Gopherit v2.0: Not Marana…. San Manuel, or Oracle Junction! (glad to see other Tucsonans here!)
Didn’t some black dude say he banged BRISTOL? He even says the bun in the oven is his.. I guess sarah Rarah has to tan up for baby’s arrival!
Hey why get the copy when you can have real CHOCOLATE in the white house?
Obama 2008 baby!!
I wonder if she purchased it on eBay
azw88: Ever been to Winkleman? Heh.
Gopherit v2.0: No, but I’ve been THROUGH Winkleman
azw88: Flowing Wells.
azw88: Miss Wasilla, which is second runner-up to Miss Anchorage Pregnancy Test. After that, as we now know, is history.
Country First.
I just read something comparing Sarah Palin to the Nicole Kidman character on “To Die For.” Doesn’t the tanning bed story, the “don’t blink” part of the interview totally remind you of her?
Did Alaskan taxpayers leave the money on the dresser when they left?
That’s the way her regular customers do it after they do it.

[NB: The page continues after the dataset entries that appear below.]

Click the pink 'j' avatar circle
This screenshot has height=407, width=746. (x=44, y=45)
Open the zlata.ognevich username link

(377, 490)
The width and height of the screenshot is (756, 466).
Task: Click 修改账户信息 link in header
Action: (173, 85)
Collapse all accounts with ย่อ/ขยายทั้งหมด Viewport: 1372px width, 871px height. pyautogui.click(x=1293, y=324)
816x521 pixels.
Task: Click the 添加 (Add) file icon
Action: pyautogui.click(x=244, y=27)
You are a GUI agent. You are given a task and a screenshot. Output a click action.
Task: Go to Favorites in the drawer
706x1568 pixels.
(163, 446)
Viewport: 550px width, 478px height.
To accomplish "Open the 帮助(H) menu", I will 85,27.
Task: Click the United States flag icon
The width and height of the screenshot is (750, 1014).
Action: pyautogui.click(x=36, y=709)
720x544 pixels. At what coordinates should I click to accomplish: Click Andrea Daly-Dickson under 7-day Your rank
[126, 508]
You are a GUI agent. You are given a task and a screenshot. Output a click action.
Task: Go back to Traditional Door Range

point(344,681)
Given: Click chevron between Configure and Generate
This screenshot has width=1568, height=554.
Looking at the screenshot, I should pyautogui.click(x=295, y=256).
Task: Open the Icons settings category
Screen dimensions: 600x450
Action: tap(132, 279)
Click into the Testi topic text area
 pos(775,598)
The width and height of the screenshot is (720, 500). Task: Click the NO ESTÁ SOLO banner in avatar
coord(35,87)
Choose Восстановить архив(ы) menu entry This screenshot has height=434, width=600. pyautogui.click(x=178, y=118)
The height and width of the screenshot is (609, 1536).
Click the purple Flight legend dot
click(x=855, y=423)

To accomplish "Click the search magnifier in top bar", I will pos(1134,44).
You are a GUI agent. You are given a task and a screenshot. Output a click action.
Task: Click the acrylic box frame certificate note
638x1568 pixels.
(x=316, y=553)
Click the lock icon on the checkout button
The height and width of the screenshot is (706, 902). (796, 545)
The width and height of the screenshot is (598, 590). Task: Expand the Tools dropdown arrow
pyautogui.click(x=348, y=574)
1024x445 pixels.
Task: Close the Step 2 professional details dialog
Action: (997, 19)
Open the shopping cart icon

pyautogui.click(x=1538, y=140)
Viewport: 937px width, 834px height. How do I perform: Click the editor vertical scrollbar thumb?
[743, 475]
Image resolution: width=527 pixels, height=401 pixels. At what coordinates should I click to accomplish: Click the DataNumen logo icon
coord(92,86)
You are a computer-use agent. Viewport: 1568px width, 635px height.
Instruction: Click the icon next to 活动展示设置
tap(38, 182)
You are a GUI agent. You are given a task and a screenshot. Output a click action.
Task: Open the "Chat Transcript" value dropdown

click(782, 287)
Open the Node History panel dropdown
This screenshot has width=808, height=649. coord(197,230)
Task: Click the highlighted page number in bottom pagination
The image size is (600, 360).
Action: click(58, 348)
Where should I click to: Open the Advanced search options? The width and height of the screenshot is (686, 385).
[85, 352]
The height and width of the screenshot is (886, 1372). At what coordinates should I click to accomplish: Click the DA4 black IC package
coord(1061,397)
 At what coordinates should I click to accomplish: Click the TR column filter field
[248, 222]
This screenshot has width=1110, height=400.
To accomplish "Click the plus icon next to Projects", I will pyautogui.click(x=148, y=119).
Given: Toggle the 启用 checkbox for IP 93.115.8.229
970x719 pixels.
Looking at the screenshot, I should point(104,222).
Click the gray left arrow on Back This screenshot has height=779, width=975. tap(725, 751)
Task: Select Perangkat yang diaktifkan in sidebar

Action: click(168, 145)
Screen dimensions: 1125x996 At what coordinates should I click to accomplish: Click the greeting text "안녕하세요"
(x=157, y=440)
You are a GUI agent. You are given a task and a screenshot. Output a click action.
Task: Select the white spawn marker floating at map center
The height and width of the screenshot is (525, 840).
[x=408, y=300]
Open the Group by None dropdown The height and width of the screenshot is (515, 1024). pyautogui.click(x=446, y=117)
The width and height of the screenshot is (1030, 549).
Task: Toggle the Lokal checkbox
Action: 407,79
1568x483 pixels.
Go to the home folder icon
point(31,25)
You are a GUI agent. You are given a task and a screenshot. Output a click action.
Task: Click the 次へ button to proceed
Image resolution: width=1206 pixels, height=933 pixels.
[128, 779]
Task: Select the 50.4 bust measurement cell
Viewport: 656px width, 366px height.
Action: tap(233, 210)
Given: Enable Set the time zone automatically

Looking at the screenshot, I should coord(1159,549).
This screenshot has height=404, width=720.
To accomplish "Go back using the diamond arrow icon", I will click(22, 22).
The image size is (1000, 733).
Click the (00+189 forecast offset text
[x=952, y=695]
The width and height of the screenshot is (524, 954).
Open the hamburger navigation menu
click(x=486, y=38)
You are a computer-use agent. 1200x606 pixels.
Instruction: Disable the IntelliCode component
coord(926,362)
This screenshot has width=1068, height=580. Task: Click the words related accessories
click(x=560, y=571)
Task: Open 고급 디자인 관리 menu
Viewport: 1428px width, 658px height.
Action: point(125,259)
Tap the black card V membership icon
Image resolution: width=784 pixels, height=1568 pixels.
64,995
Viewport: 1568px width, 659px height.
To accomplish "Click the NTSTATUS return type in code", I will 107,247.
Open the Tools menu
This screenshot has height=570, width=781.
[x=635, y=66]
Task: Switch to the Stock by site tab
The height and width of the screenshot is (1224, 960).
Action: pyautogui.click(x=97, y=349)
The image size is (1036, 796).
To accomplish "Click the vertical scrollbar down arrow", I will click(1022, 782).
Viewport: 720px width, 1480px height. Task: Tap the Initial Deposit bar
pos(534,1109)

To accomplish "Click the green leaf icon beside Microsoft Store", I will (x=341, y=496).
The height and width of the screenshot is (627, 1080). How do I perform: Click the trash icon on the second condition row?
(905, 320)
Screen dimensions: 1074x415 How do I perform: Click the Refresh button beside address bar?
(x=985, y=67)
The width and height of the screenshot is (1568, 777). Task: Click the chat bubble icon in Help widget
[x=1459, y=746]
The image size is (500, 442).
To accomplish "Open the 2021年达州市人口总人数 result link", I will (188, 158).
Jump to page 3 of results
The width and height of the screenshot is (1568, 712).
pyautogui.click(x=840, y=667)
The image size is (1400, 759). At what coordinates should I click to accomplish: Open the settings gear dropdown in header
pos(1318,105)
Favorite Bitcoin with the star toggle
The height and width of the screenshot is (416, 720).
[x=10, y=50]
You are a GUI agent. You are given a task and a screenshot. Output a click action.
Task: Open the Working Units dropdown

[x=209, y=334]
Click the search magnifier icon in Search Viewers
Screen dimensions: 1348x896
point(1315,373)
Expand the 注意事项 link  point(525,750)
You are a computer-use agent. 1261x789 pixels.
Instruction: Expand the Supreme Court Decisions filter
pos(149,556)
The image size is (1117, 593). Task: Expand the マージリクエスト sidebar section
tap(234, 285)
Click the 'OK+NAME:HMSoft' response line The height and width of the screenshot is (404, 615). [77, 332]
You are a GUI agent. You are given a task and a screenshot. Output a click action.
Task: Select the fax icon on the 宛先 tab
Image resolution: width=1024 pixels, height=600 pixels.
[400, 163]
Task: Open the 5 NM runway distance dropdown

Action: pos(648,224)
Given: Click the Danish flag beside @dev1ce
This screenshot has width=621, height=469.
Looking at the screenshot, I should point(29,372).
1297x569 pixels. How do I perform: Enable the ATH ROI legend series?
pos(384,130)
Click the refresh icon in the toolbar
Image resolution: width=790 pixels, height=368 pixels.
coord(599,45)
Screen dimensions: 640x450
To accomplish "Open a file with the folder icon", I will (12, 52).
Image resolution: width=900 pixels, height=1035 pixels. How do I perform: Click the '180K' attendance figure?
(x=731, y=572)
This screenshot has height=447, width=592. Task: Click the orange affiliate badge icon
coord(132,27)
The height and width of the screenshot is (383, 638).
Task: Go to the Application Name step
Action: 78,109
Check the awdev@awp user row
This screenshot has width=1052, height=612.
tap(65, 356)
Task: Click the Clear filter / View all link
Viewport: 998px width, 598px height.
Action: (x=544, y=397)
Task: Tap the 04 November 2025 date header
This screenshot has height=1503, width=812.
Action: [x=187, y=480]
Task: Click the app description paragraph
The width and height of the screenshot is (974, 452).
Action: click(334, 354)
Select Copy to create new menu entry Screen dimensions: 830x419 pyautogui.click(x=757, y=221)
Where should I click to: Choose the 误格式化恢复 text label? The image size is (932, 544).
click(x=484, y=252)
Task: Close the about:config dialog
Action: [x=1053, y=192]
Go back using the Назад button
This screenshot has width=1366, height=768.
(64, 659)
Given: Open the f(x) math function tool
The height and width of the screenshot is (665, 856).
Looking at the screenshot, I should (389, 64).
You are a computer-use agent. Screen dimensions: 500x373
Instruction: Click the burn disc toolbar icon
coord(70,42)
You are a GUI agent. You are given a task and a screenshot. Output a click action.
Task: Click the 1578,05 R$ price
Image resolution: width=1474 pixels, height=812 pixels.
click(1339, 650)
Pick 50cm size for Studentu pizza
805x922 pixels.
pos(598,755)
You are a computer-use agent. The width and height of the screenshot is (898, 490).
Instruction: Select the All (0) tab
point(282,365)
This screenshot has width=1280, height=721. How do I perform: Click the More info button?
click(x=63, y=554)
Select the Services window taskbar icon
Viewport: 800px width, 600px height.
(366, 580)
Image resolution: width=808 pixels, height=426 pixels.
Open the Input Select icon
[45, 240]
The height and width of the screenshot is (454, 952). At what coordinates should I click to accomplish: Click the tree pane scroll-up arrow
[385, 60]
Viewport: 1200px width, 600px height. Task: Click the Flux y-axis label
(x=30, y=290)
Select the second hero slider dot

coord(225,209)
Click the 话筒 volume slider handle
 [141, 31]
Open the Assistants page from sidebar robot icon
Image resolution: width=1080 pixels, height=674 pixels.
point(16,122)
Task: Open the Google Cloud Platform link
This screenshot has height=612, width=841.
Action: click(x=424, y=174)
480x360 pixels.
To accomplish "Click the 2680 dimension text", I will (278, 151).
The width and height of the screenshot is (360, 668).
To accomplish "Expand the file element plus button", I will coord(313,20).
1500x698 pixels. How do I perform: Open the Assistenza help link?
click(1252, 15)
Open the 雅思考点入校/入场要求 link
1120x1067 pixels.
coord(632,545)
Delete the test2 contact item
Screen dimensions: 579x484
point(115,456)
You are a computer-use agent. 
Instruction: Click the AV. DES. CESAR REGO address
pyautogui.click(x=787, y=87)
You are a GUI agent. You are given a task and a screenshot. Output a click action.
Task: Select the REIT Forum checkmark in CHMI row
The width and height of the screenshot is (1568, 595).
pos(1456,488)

Hooray For Anything: Yeah, still a pig, but a darker one.
Man I want a tanning bed in my small two person apartment. This awesome sandal tan doesn’t just appear on its own.
Tawmn: Ding ding ding ding ding ding.
I was thinking Lakeside, but pretty much the same thing.
Well, that decides it. Good looks, young celebrity, love of tanning beds, unquestioning support for Dubya,teenage pregnancy in the immediate family: She is Britney Spears. Has anyone ever seen them in the same room at the same time?
Tawmn: Palo Verde
Cursor-over giggle: Orange Trash
Win!
who does this bitch think she is, Paul Allen?
If I could be a pilot like McFossil, I’d crash in Russia across from Alaska,
and if they crucified me way up on a cross, I’d use my cel phone to call
Sarah and tell her “Hey Sarah, I can see your house from here”.
Recycle your old jokes, it’s green!!!